Extracted records:
********************

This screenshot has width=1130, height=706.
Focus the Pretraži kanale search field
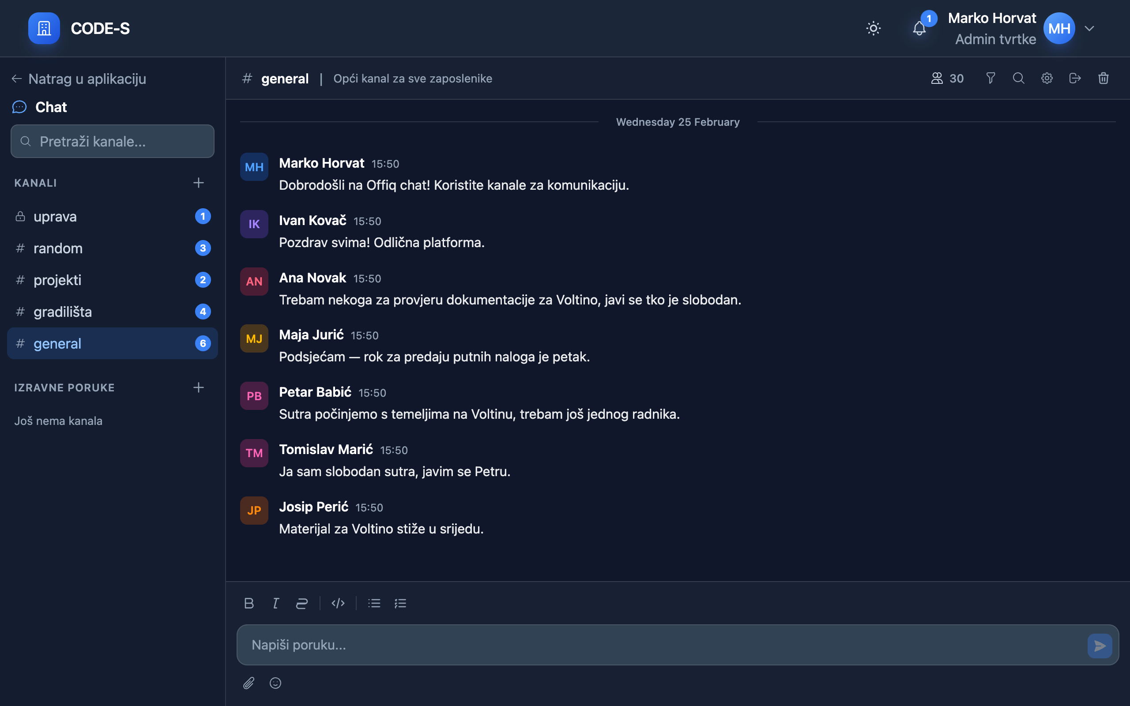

********************

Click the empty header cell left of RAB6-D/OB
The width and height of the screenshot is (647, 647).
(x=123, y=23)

********************

Work to be completed:
The expected answer is an exact copy of the lines above, beginning at the line with "This screenshot has width=1130, height=706." and ending at the line with "Focus the Pretraži kanale search field", with both ends in.

Output of the task:
This screenshot has width=1130, height=706.
Focus the Pretraži kanale search field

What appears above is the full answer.